[WHAT YOU SHOULD DO] Print every record exactly, with nothing added or left out.

(DATA RECORDS begins)

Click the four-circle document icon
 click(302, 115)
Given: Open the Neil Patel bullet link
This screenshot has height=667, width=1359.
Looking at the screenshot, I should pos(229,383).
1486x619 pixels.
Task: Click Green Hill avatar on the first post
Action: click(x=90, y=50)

(DATA RECORDS ends)

[WRITTEN ANSWER]
Click the four-circle document icon
 click(302, 115)
Given: Open the Neil Patel bullet link
This screenshot has height=667, width=1359.
Looking at the screenshot, I should pos(229,383).
1486x619 pixels.
Task: Click Green Hill avatar on the first post
Action: click(x=90, y=50)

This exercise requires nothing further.